What is needed is a word-for-word restatement of all the entries.

** Exercise materials follows **

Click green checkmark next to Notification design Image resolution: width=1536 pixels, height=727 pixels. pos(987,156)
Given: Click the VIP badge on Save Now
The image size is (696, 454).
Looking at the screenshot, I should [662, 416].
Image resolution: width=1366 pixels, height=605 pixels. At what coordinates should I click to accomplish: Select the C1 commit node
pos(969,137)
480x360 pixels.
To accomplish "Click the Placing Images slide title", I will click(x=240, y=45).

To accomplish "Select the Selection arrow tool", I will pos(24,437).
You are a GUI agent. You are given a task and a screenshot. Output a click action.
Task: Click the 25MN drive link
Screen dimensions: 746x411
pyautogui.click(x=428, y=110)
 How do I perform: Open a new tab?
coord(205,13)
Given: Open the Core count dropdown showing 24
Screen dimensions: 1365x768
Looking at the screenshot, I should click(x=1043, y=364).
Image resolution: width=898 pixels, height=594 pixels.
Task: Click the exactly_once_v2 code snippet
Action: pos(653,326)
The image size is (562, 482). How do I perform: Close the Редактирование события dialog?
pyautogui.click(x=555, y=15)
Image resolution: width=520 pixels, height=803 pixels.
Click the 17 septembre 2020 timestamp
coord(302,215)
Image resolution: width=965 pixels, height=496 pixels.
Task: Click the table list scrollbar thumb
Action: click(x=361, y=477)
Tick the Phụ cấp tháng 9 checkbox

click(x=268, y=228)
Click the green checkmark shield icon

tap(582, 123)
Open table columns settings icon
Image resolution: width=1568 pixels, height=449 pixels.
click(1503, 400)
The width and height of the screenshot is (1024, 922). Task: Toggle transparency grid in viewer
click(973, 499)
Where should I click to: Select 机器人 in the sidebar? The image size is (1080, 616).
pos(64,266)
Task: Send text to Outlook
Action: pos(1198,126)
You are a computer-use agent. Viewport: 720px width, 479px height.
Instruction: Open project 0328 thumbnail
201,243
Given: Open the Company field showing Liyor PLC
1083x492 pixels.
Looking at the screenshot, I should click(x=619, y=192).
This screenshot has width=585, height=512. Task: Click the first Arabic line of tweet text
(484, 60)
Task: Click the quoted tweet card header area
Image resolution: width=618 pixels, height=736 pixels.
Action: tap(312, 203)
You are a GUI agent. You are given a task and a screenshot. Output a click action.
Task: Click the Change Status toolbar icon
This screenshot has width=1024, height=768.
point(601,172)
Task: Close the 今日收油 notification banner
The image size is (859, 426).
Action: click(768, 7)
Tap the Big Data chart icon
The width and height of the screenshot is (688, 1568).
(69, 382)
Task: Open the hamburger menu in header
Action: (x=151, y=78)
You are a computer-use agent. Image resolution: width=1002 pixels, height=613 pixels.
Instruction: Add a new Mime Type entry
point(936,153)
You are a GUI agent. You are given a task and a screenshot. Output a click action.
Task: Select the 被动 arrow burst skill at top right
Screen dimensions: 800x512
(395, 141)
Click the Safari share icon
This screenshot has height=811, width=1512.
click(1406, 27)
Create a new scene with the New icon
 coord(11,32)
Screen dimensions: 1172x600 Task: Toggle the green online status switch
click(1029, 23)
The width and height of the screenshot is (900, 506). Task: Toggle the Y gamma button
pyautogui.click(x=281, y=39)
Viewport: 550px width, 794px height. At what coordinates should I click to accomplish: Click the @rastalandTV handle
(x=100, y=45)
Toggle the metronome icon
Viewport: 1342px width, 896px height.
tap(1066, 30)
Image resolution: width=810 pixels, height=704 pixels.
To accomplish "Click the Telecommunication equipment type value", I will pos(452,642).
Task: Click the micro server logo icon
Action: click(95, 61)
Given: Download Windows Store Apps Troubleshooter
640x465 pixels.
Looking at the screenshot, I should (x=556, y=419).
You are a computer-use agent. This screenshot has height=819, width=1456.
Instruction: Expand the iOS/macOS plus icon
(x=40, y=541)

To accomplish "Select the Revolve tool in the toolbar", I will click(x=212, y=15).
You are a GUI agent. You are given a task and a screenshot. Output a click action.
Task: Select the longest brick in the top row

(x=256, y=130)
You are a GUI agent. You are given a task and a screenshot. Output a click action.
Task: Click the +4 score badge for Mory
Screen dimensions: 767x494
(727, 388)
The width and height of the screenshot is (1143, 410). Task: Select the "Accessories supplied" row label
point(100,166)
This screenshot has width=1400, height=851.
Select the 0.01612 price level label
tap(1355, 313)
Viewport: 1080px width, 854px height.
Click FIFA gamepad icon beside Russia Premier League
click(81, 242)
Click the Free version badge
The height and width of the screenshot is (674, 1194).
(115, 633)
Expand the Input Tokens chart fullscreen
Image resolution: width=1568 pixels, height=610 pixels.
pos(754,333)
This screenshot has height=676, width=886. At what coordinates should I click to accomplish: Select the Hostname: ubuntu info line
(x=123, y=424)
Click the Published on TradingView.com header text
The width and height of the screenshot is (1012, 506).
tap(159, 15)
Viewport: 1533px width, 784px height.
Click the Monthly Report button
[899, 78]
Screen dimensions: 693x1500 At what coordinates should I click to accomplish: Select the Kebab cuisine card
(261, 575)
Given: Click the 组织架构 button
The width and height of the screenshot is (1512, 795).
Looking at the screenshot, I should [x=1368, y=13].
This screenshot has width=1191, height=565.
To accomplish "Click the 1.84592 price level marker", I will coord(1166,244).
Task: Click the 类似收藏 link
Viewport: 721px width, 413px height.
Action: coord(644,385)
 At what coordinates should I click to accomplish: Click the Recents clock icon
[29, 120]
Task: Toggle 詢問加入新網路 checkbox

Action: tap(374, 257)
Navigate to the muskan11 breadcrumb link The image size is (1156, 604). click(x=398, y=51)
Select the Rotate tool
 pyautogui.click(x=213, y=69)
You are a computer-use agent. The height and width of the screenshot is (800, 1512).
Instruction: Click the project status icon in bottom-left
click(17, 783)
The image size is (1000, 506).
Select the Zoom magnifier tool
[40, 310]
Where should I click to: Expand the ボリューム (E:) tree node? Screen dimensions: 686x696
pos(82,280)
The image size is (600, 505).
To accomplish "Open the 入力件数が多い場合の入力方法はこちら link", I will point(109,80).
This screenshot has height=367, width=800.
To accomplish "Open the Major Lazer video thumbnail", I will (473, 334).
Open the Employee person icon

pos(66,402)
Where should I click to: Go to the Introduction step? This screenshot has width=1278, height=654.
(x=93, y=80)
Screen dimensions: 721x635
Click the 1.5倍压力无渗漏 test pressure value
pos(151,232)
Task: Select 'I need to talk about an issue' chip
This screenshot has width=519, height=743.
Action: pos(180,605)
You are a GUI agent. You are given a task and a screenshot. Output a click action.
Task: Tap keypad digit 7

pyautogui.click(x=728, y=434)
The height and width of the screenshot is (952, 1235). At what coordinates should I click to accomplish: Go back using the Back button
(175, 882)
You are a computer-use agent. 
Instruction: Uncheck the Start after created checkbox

** End of Exercise materials **

### Exercise result
Click green checkmark next to Notification design Image resolution: width=1536 pixels, height=727 pixels. pos(987,156)
Given: Click the VIP badge on Save Now
The image size is (696, 454).
Looking at the screenshot, I should [662, 416].
Image resolution: width=1366 pixels, height=605 pixels. At what coordinates should I click to accomplish: Select the C1 commit node
pos(969,137)
480x360 pixels.
To accomplish "Click the Placing Images slide title", I will click(x=240, y=45).

To accomplish "Select the Selection arrow tool", I will pos(24,437).
You are a GUI agent. You are given a task and a screenshot. Output a click action.
Task: Click the 25MN drive link
Screen dimensions: 746x411
pyautogui.click(x=428, y=110)
 How do I perform: Open a new tab?
coord(205,13)
Given: Open the Core count dropdown showing 24
Screen dimensions: 1365x768
Looking at the screenshot, I should click(x=1043, y=364).
Image resolution: width=898 pixels, height=594 pixels.
Task: Click the exactly_once_v2 code snippet
Action: pos(653,326)
The image size is (562, 482). How do I perform: Close the Редактирование события dialog?
pyautogui.click(x=555, y=15)
Image resolution: width=520 pixels, height=803 pixels.
Click the 17 septembre 2020 timestamp
coord(302,215)
Image resolution: width=965 pixels, height=496 pixels.
Task: Click the table list scrollbar thumb
Action: click(x=361, y=477)
Tick the Phụ cấp tháng 9 checkbox

click(x=268, y=228)
Click the green checkmark shield icon

tap(582, 123)
Open table columns settings icon
Image resolution: width=1568 pixels, height=449 pixels.
click(1503, 400)
The width and height of the screenshot is (1024, 922). Task: Toggle transparency grid in viewer
click(973, 499)
Where should I click to: Select 机器人 in the sidebar? The image size is (1080, 616).
pos(64,266)
Task: Send text to Outlook
Action: pos(1198,126)
You are a computer-use agent. Viewport: 720px width, 479px height.
Instruction: Open project 0328 thumbnail
201,243
Given: Open the Company field showing Liyor PLC
1083x492 pixels.
Looking at the screenshot, I should click(x=619, y=192).
This screenshot has width=585, height=512. Task: Click the first Arabic line of tweet text
(484, 60)
Task: Click the quoted tweet card header area
Image resolution: width=618 pixels, height=736 pixels.
Action: tap(312, 203)
You are a GUI agent. You are given a task and a screenshot. Output a click action.
Task: Click the Change Status toolbar icon
This screenshot has width=1024, height=768.
point(601,172)
Task: Close the 今日收油 notification banner
The image size is (859, 426).
Action: click(768, 7)
Tap the Big Data chart icon
The width and height of the screenshot is (688, 1568).
(69, 382)
Task: Open the hamburger menu in header
Action: (x=151, y=78)
You are a computer-use agent. Image resolution: width=1002 pixels, height=613 pixels.
Instruction: Add a new Mime Type entry
point(936,153)
You are a GUI agent. You are given a task and a screenshot. Output a click action.
Task: Select the 被动 arrow burst skill at top right
Screen dimensions: 800x512
(395, 141)
Click the Safari share icon
This screenshot has height=811, width=1512.
click(1406, 27)
Create a new scene with the New icon
 coord(11,32)
Screen dimensions: 1172x600 Task: Toggle the green online status switch
click(1029, 23)
The width and height of the screenshot is (900, 506). Task: Toggle the Y gamma button
pyautogui.click(x=281, y=39)
Viewport: 550px width, 794px height. At what coordinates should I click to accomplish: Click the @rastalandTV handle
(x=100, y=45)
Toggle the metronome icon
Viewport: 1342px width, 896px height.
tap(1066, 30)
Image resolution: width=810 pixels, height=704 pixels.
To accomplish "Click the Telecommunication equipment type value", I will pos(452,642).
Task: Click the micro server logo icon
Action: click(95, 61)
Given: Download Windows Store Apps Troubleshooter
640x465 pixels.
Looking at the screenshot, I should (x=556, y=419).
You are a computer-use agent. This screenshot has height=819, width=1456.
Instruction: Expand the iOS/macOS plus icon
(x=40, y=541)

To accomplish "Select the Revolve tool in the toolbar", I will click(x=212, y=15).
You are a GUI agent. You are given a task and a screenshot. Output a click action.
Task: Select the longest brick in the top row

(x=256, y=130)
You are a GUI agent. You are given a task and a screenshot. Output a click action.
Task: Click the +4 score badge for Mory
Screen dimensions: 767x494
(727, 388)
The width and height of the screenshot is (1143, 410). Task: Select the "Accessories supplied" row label
point(100,166)
This screenshot has width=1400, height=851.
Select the 0.01612 price level label
tap(1355, 313)
Viewport: 1080px width, 854px height.
Click FIFA gamepad icon beside Russia Premier League
click(81, 242)
Click the Free version badge
The height and width of the screenshot is (674, 1194).
(115, 633)
Expand the Input Tokens chart fullscreen
Image resolution: width=1568 pixels, height=610 pixels.
pos(754,333)
This screenshot has height=676, width=886. At what coordinates should I click to accomplish: Select the Hostname: ubuntu info line
(x=123, y=424)
Click the Published on TradingView.com header text
The width and height of the screenshot is (1012, 506).
tap(159, 15)
Viewport: 1533px width, 784px height.
Click the Monthly Report button
[899, 78]
Screen dimensions: 693x1500 At what coordinates should I click to accomplish: Select the Kebab cuisine card
(261, 575)
Given: Click the 组织架构 button
The width and height of the screenshot is (1512, 795).
Looking at the screenshot, I should [x=1368, y=13].
This screenshot has width=1191, height=565.
To accomplish "Click the 1.84592 price level marker", I will coord(1166,244).
Task: Click the 类似收藏 link
Viewport: 721px width, 413px height.
Action: coord(644,385)
 At what coordinates should I click to accomplish: Click the Recents clock icon
[29, 120]
Task: Toggle 詢問加入新網路 checkbox

Action: tap(374, 257)
Navigate to the muskan11 breadcrumb link The image size is (1156, 604). click(x=398, y=51)
Select the Rotate tool
 pyautogui.click(x=213, y=69)
You are a computer-use agent. The height and width of the screenshot is (800, 1512).
Instruction: Click the project status icon in bottom-left
click(17, 783)
The image size is (1000, 506).
Select the Zoom magnifier tool
[40, 310]
Where should I click to: Expand the ボリューム (E:) tree node? Screen dimensions: 686x696
pos(82,280)
The image size is (600, 505).
To accomplish "Open the 入力件数が多い場合の入力方法はこちら link", I will point(109,80).
This screenshot has height=367, width=800.
To accomplish "Open the Major Lazer video thumbnail", I will (473, 334).
Open the Employee person icon

pos(66,402)
Where should I click to: Go to the Introduction step? This screenshot has width=1278, height=654.
(x=93, y=80)
Screen dimensions: 721x635
Click the 1.5倍压力无渗漏 test pressure value
pos(151,232)
Task: Select 'I need to talk about an issue' chip
This screenshot has width=519, height=743.
Action: pos(180,605)
You are a GUI agent. You are given a task and a screenshot. Output a click action.
Task: Tap keypad digit 7

pyautogui.click(x=728, y=434)
The height and width of the screenshot is (952, 1235). At what coordinates should I click to accomplish: Go back using the Back button
(175, 882)
You are a computer-use agent. 
Instruction: Uncheck the Start after created checkbox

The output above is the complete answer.